Task 1:
Answer these questions about the excerpt about Scarlet Lady, using only what it states:
(a) What did the damnation Chloe went through give her more of than canon did?
(b) Who is named as the artist/writer of the comic?
(c) Why should readers who haven't read the comic follow the comic link rather than going straight to Zoe's page?
Task 2:
Reproduce the passage of the excerpt about Scarlet Lady starting at "I know that" and ending at "better or worse.".
Task 3:
List every individual the excerpt about Scarlet Lady mentions by name or handle, leaving out the title of the comic itself.

I know that there's people out there that don't like it for the chloe salt, but i have to admit that the damnation that chloe went through, at least for me, gave her more agency than canon, for the fact that it wasn't manipulated by outside forces like canon did, it gave her the right to choose to be better or worse.
Another great element is that it does what canon refused to do: five back Adrian his agency by letting him vent his frustrations AND let him realize that his father is a bastard.
If you don't agree, that's more than excellent, i want to know your take in this topic, that being positive or negative 😄👍
My friend, you are talking to a big Scarlet Lady fan, so I'm happy to give my thoughts! Get ready for some gushing and in-depth discussion of the adaptation process. That's really what all fanfiction is, but Scarlet Lady is more of an adaptation than most since it's a true canon rewrite that often requires you to know canon to fully appreciate its jokes and meta commentary.
Before we get into it, I want to give a link to the comic for those who haven't read it. The artist/writer is @zoe-oneesama and this is page one of the comic. I'd follow the comic link if you haven't read it as the comic is nearing its end, so going straight to Zoe's page will spoil you on elements of ending.

Material supplied:
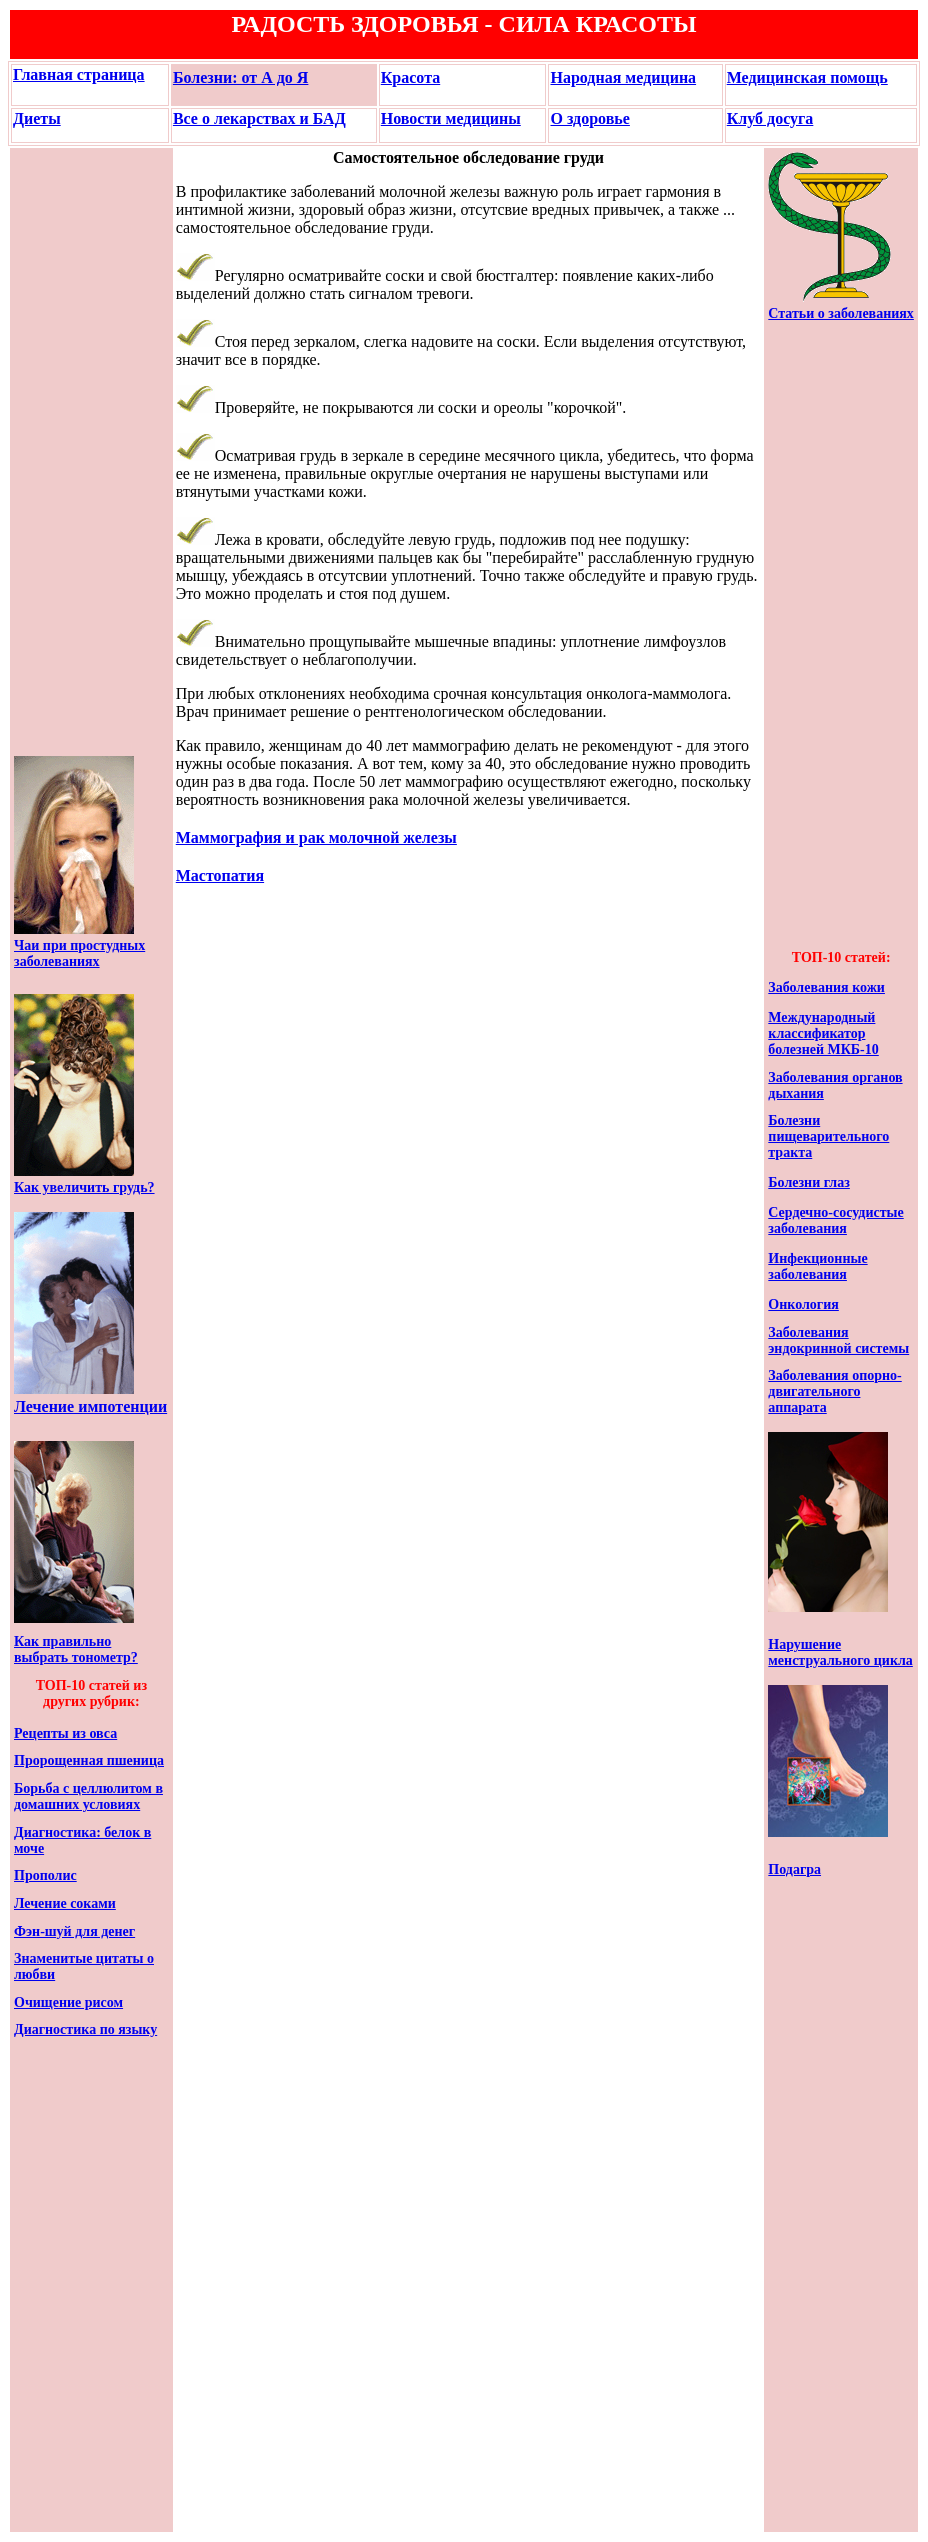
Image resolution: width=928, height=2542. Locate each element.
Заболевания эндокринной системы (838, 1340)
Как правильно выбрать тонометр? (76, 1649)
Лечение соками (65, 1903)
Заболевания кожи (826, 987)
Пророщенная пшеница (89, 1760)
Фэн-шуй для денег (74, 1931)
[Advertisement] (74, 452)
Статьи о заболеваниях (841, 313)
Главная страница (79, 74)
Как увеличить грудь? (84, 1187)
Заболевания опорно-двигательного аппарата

--

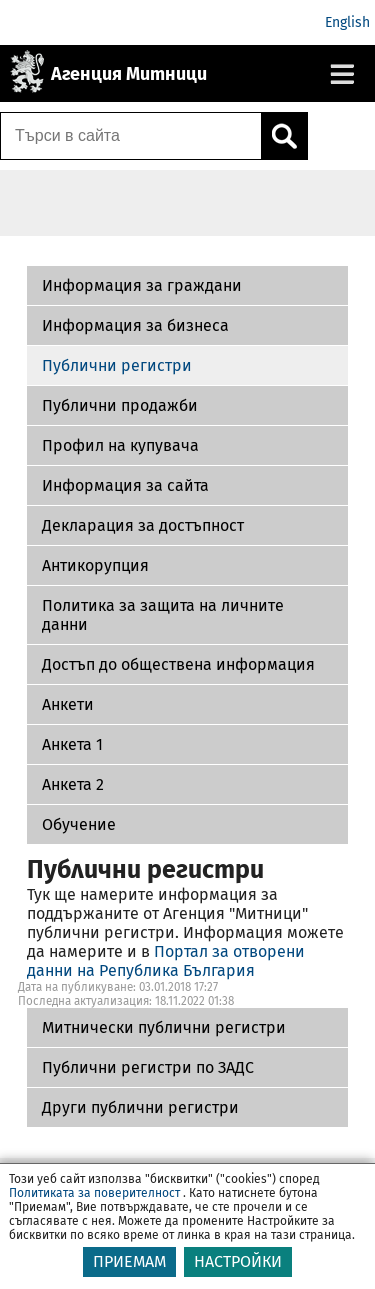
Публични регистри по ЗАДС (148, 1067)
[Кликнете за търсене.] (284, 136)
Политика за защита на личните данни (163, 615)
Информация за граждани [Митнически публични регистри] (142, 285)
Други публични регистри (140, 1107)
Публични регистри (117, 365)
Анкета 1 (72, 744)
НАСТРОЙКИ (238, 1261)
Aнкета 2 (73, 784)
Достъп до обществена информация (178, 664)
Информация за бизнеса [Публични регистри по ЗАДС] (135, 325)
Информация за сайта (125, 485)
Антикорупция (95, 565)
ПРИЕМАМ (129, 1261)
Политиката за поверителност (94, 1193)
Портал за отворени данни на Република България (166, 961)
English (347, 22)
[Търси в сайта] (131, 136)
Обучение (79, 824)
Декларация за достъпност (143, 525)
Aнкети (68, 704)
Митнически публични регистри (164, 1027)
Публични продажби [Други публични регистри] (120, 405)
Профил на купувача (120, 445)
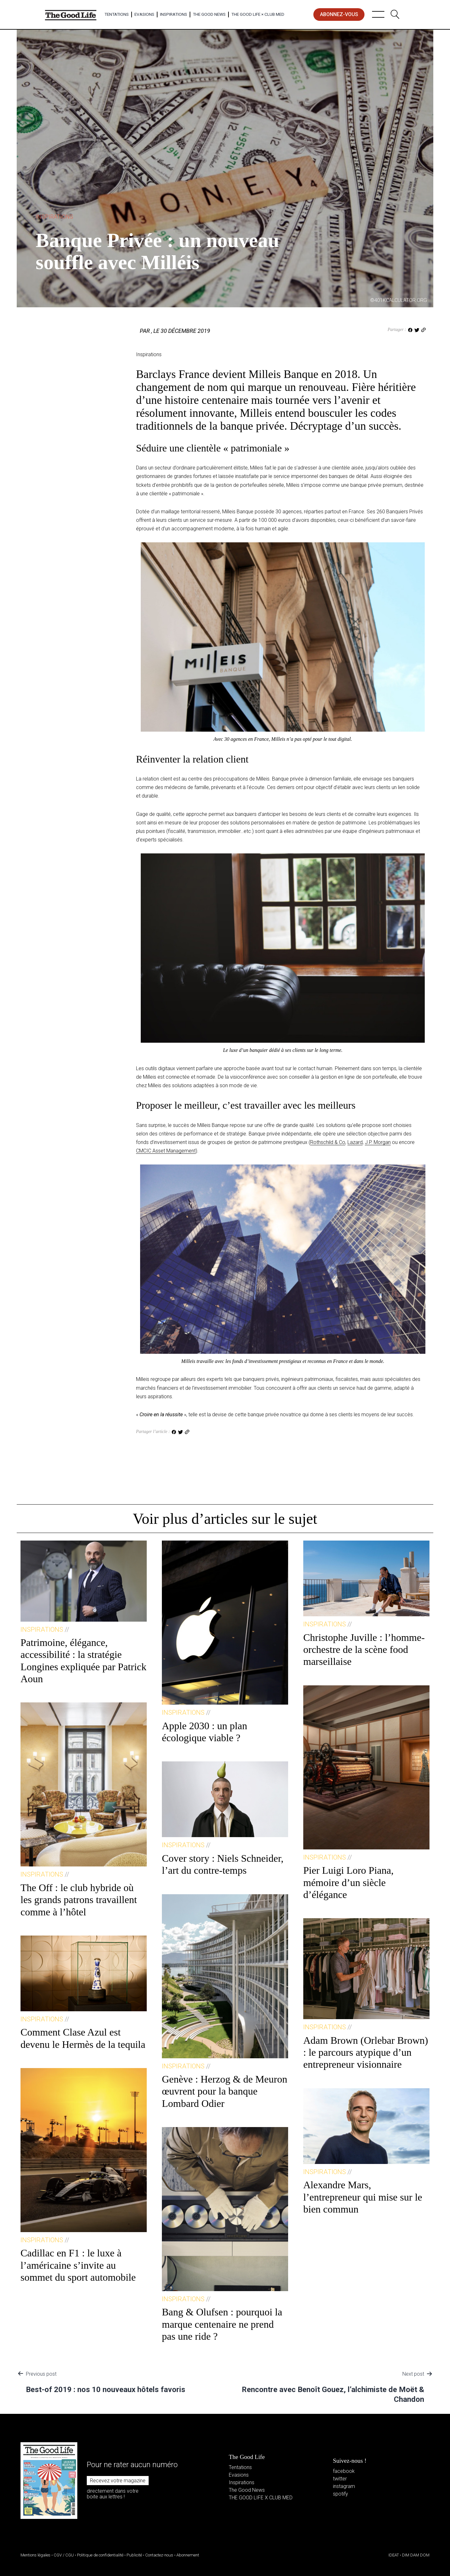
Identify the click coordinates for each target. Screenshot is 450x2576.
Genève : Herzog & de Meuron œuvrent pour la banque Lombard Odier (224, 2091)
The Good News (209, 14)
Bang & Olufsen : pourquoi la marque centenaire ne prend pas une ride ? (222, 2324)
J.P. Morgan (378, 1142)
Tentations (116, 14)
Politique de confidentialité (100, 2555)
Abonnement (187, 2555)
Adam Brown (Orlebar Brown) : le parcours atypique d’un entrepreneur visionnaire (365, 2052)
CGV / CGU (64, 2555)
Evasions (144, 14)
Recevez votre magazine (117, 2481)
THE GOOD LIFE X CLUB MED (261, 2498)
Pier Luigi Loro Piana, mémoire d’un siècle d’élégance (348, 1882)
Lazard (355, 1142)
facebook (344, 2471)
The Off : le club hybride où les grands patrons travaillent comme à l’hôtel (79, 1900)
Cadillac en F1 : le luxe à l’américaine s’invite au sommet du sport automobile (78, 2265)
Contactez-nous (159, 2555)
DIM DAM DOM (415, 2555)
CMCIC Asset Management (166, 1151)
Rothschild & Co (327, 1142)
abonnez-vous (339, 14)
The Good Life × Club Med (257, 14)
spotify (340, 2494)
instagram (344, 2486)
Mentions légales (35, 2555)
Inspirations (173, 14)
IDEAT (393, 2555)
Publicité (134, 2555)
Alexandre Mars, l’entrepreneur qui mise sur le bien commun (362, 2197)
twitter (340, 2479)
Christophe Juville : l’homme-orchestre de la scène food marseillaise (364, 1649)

Worked solution 1:
(a) Agency.
(b) @zoe-oneesama.
(c) The comic is nearing its end, so going straight to Zoe's page will spoil them on elements of the ending.

Worked solution 2:
I know that there's people out there that don't like it for the chloe salt, but i have to admit that the damnation that chloe went through, at least for me, gave her more agency than canon, for the fact that it wasn't manipulated by outside forces like canon did, it gave her the right to choose to be better or worse.

Worked solution 3:
- Chloe
- Adrian
- Zoe (@zoe-oneesama)